学术文献库

Obtaining a better understanding of intermediate-mass black holes (IMBHs) is crucial, as their properties could shed light on the origin and growth of their supermassive counterparts. Massive star-forming clumps, which are present in a large fraction of massive galaxies at $z \sim$ 1-3, are amongst the venues wherein IMBHs could reside. We perform a series of Fokker-Planck simulations to explore the occurrence of tidal disruption (TD) and gravitational wave (GW) events about an IMBH in a massive star-forming clump, modelling the latter so that its mass ($10^8 \,{\rm M}_{\odot}$) and effective radius ($100$ pc) are consistent with the properties of both observed and simulated clumps.

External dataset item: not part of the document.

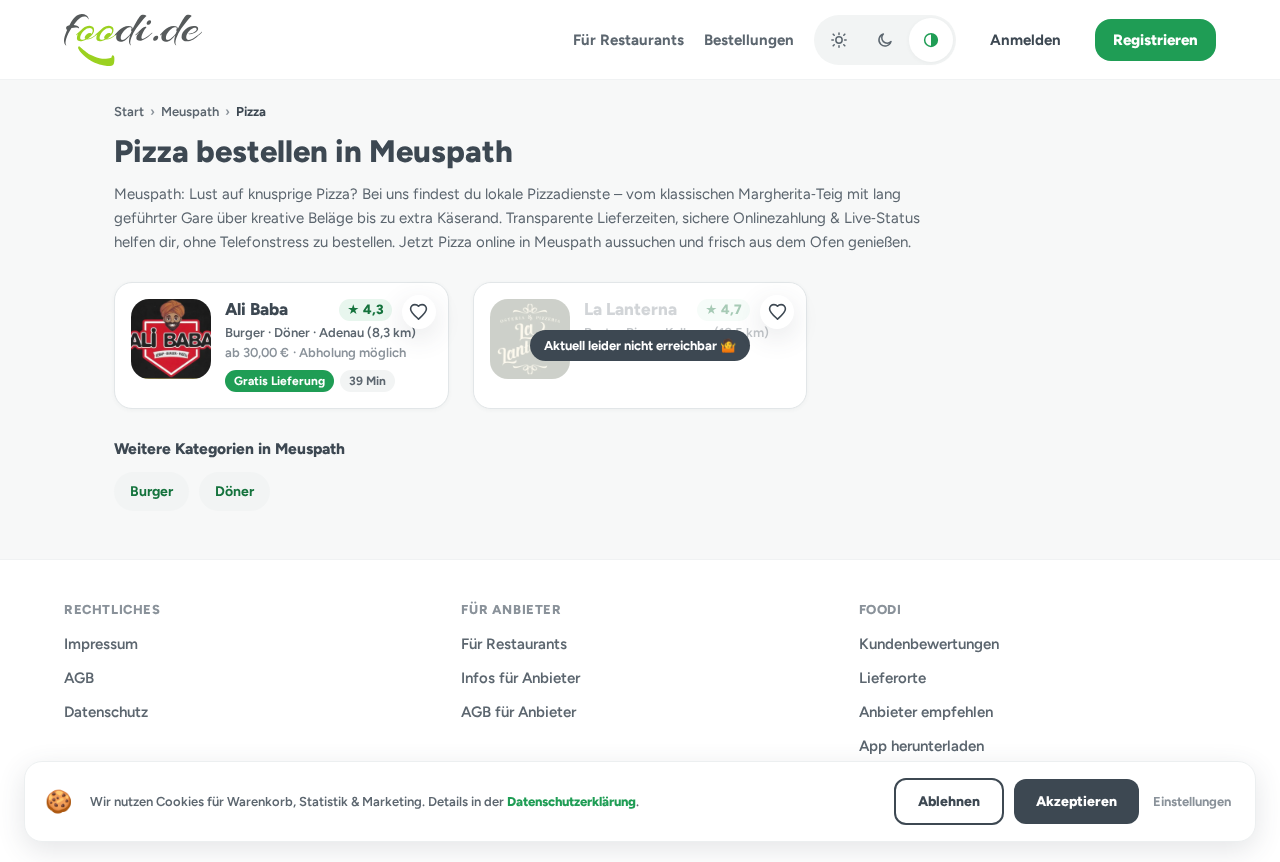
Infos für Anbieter (520, 678)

We find that the TD and GW event rates are in the ranges $10^{-6}$-$10^{-5}$ and $10^{-8}$-$10^{-7}$ yr$^{-1}$, respectively, depending on the assumptions for the initial inner density profile of the system ($ρ\propto r^{-2}$ or $\propto r^{-1}$) and the initial mass of the central IMBH ($10^5$ or $10^3\,{\rm M}_{\odot}$). By integrating the GW event rate over $z$ = 1-3, we expect that the Laser Interferometer Space Antenna will be able to detect $\sim$2 GW events per yr coming from these massive clumps; the intrinsic rate of TD events from these systems amounts instead to a few $10^3$ per yr, a fraction of which will be observable by, e.g. the Square Kilometre Array and the Advanced Telescope for High Energy Astrophysics. In conclusion, our results support the idea that the forthcoming GW and electromagnetic facilities may have the unprecedented opportunity of unveiling the lurking population of IMBHs.